A partir disso, o MDHC enviou para o município em forma de convênio cerca de R$1,4 milhões destinados ao fim. Com isso, em janeiro deste ano, a Prefeitura deu início ao processo de desapropriação, e em maio a Justiça concedeu ao órgão a posse da casa.
Na ocasião, a coordenadora-geral de Apoio a Políticas de Memória e Verdade do Ministério dos Direitos Humanos e da Cidadania, Paula Franco, destacou a importância do projeto, para o resguardo da memória e o combate à violação dos direitos humanos. “A transformação de um local de tamanha relevância histórica em um memorial representa mais um passo na construção de um amanhã pautado no fortalecimento da democracia e no compromisso com o que nunca mais deve se repetir”, enfatizou Paula.
Casa da Morte
O imóvel localizado no Caxambu, era um centro de tortura clandestino usado durante a ditadura militar. Segundo os registros históricos, ali eram realizados processos de tortura extrema e assassinatos de militantes e ativistas políticos, que iam contra o regime militar, lutando a favor do restabelecimento da democracia.

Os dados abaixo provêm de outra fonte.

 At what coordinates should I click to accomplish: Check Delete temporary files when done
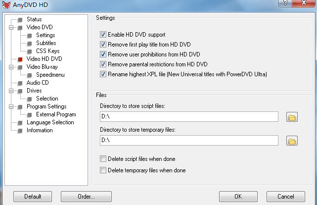tap(103, 170)
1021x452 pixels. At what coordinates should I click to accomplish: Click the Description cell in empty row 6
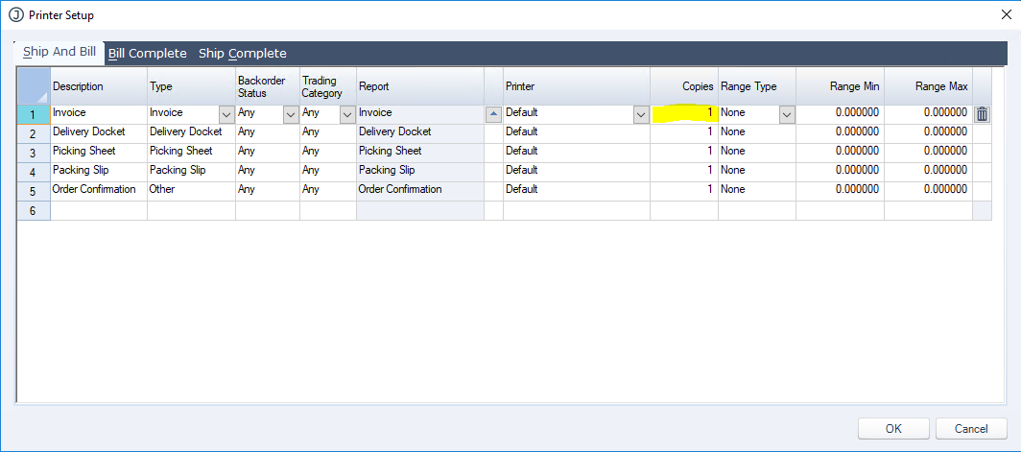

O número de militantes torturados e mortos no local não é preciso pois os acontecimentos registrados na casa da morte só foram expostos e revelados por uma sobrevivente, a ativista Inês Etienne Romeu, que era líder estudantil e dirigente da Vanguarda Popular Revolucionária (VPR).
Inês foi sequestrada por militares no dia 5 de maio de 1971 e levada ao Rio de Janeiro, no dia 8 foi trazida para Petrópolis. Em relato que consta no – Relatório Preliminar de Pesquisa sobre a “Casa da Morte de Petrópolis” da Comissão Nacional da Verdade, ela conta como foi.
“No dia seguinte, entre oito e nove horas, retiraram-me à força do Hospital e jogaram-me numa caminhonete C-14 que estava estacionada no pátio do Hospital. Deitada e com os olhos vendados, fui conduzida para uma casa que, com o decorrer do tempo, descobri situar-se em Petrópolis, e cujo telefone é quatro mil e noventa (creio ser uma extensão do telefone do vizinho, ao que parece o locador da casa; diariamente, este indivíduo a quem os agentes chamavam Mário, visitava o local e mantinha relações cordiais com os seus moradores”, trecho retirado do relatório da Comissão Nacional da Verdade.
Diante dos fatos, o Ministério e militantes reforçam a importância da criação do memorial, utilizado pela força de inteligência do Exército Brasileiro para violações aos direitos humanos.